SET TASKS
1) In the piece about being interviewed, in which state did the interviewer once briefly host a radio talk show?
2) Continue the piece about being interviewed, picking up after its final sentence.

## start TEXT PROVIDED

How to be Interviewed and Live to tell the Tale
Successful interview feedback is great. One hopes for scintillating results, but putting a great interview together is as much art as science. After having a week to consider things, a recent interviewer sent me a wonderful note. "Frank: I've done probably a couple hundred interviews between the podcast and during my brief tenure as a radio talk show host in Missouri. Our talk was one of the most interesting of them all." Derek Gilbert of PID Radio, and the Voice From the Bunker show. http://www.pidradio.com/?p=434
The hard part is duplicating what one did right. The secret to a good interview? Artistic elements must simply be there, but other parts are an interviewer's skill. Can a guest do any more than buckle-up and hold-on tight?
Last week the marketing inevitable arrived--the first interview about my novels. It's not typically something to which authors look forward, but seclusion in an A-frame with our muse is a movie concept, not marketing reality. My own approach? I try not to think about it until the dreaded hour arrives.

## end TEXT PROVIDED
## start EXCERPTED DATA

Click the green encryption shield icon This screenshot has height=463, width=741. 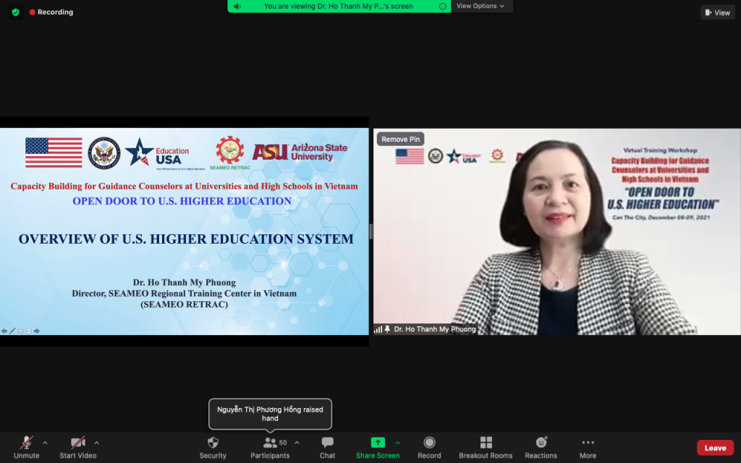tap(15, 12)
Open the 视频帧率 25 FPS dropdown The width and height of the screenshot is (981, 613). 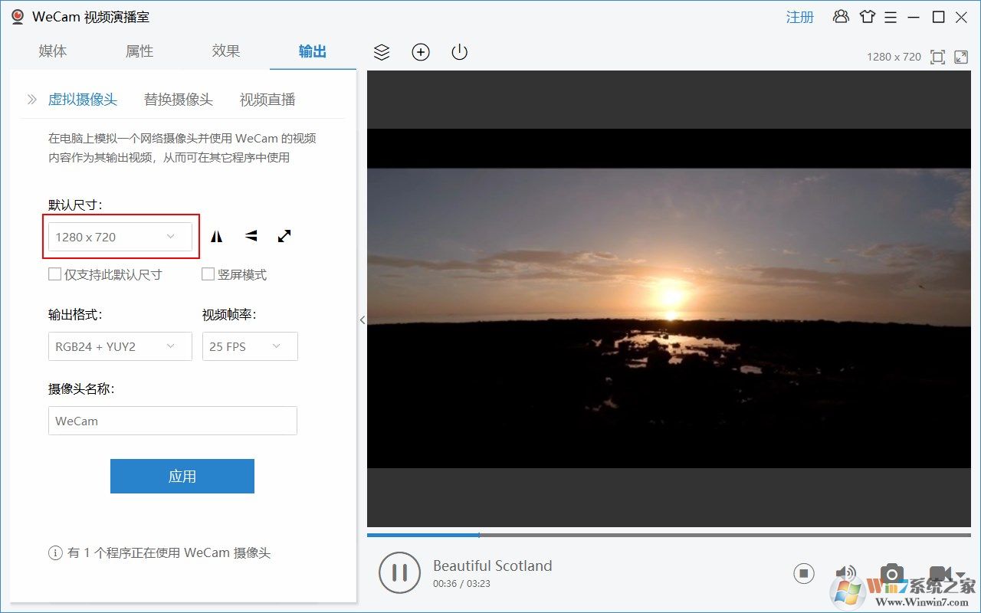(250, 346)
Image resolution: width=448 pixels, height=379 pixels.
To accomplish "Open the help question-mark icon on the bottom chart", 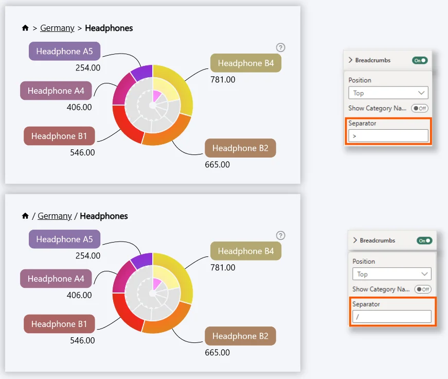I will pos(280,235).
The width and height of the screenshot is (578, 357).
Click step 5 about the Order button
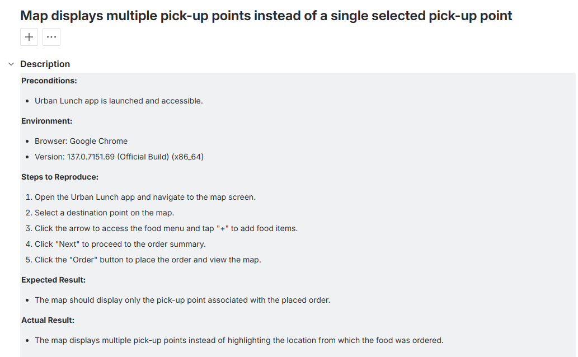[148, 260]
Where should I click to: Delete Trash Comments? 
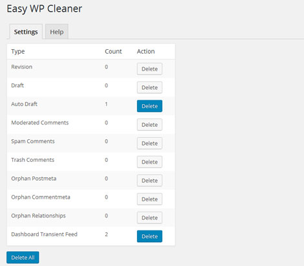(x=149, y=162)
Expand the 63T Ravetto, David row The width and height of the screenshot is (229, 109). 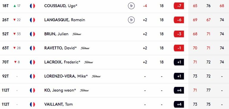pyautogui.click(x=115, y=48)
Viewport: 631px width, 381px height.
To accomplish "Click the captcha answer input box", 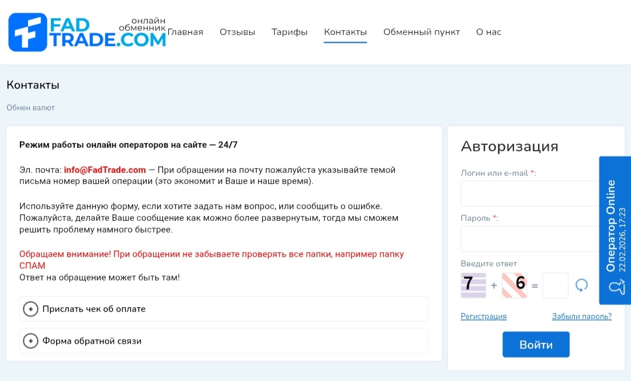I will tap(555, 285).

## end EXCERPTED DATA

ANSWER LIST
1) Missouri.

2)
The Derek Gilbert call came. I used my patented seat-of-my-pants approach that risks a village idiot result. The problem with the SotP approach is one can never immediately tell if they escaped fate, or it just body-slammed you. The important thing was that the interview was over. Thankfully for me, Christians who are spec-fic fans have much in common, and I remained pretty relaxed throughout--my specific thanks to Derek for making me feel very comfortable.
Then Came the feedback from a few friends, and my brother . . .
"Good interview" Well, what else are you gonna say? "Hey, thanks. I thought I babbled."
"No really it was good."
"Well the interviewer saved me a few times when I'd have rambled."
"No, I thought it was interesting."
Translation: could have been worse, like dishes or laundry. "Well thanks. How about them White Sox?"
The Queen of Christian fantasy, Donita Paul, even commented on the PID Radio site! Oh man, I hope I didn't sound like an idiot!
Finally the clincher-feedback arrived. A member of the Lost Genre Guild and fellow Christian writer wrote me:
"I have a long commute into Boston - minimum one hour when there's little traffic, usually an hour fifteen or twenty, too often even longer. It drags on my soul, some days. So I rely on my little Sansa e250 mp3 player to keep my mind off the road (okay, more accurately, off the other drivers on the road). Usually music, occasionally audiobooks.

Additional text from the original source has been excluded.